National Geographic Daily News

octopus-mimics-flounder--s150x200.jpg

An Atlantic longarm octopus. Photograph by John Forsythe

Rachel Kaufman

for National Geographic News

Published March 4, 2010

A Caribbean octopus has been spotted disguising itself as a flounder, most likely in an attempt to avoid predators, researchers have announced.

Over the past decade, several Atlantic longarm octopuses have been captured on video imitating the sand-dwelling peacock flounder, mimicking not only the shape of the flatfish but also its color and swimming style.

Octopus mimics have been reported off the coast of Indonesia since 1998. (See a picture of an Indonesian octopus mimicking a sea star.)

This study marks the first case found in the Atlantic—and the fourth octopus species known to adopt a disguise. (Related: "Newfound Octopus Impersonates Fish, Snakes.")

Normally Atlantic longarm octopuses swim with their arms trailing behind their heads. But the newly released video shows the cephalopods folding their arms back into flounder shapes and undulating in a way that resembles flounder fins.

"It's a very athletic move," said study leader Roger Hanlon, of the Marine Biological Laboratory in Woods Hole, Massachusetts.

When stationary, the octopus seems content to just be itself. The animal only assumes flounder form when it's on the move, the scientists observed. (See pictures and watch video of "bizarre" octopuses that carry coconuts as instant shelters.)

Hanlon thinks the soft, squishy octopus uses flounder mimicry to avoid predators, which might be alerted to potential prey by motion.

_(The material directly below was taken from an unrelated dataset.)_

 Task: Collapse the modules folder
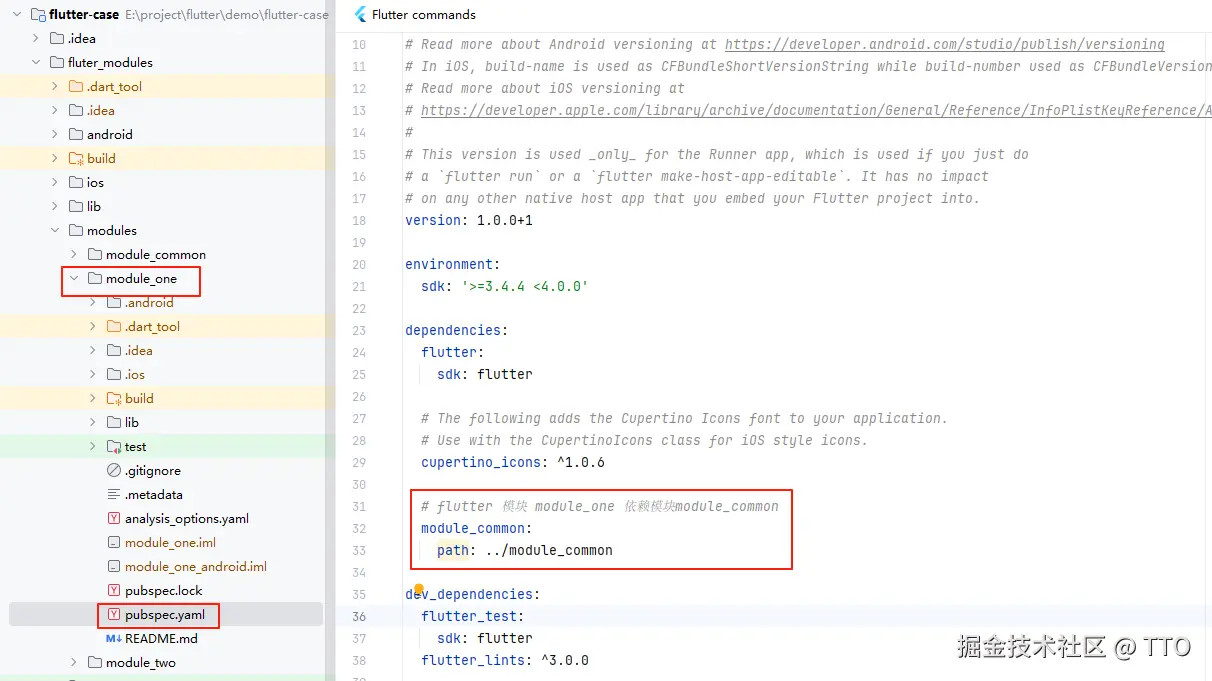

A hungry sea creature might not think twice about biting off an arm or two from a passing octopus. But a rigid flatfish like a flounder would give a predator pause.

Octopus Hardwired for Flounder Form?

How exactly the octopus picked up its flounder-like behavior is still a mystery.

In the 1980s Hanlon had captured Atlantic longarm octopus larvae and brought them back to his lab, eventually raising one to adulthood. The captive animal displayed a weird swim pattern, but the scientists didn't recognize it as mimicry at the time.

When Hanlon saw the wild Atlantic octopuses "becoming" flounders like the species in Indonesia, he went back and looked at snapshots of the lab animal taken in 1985.

"It had never seen another octopus or a flounder, but it did this flounder mimicry," he said.

"We didn't know what that meant in the mid-1980s. But it gives a hint that there might be an innate component to this swimming behavior ... that maybe this is hardwired."

Overall, he added, the research shows that "camouflage is more than looking like the background. There are more sophisticated things going on here."

The research appears in the February issue of The Biological Bulletin.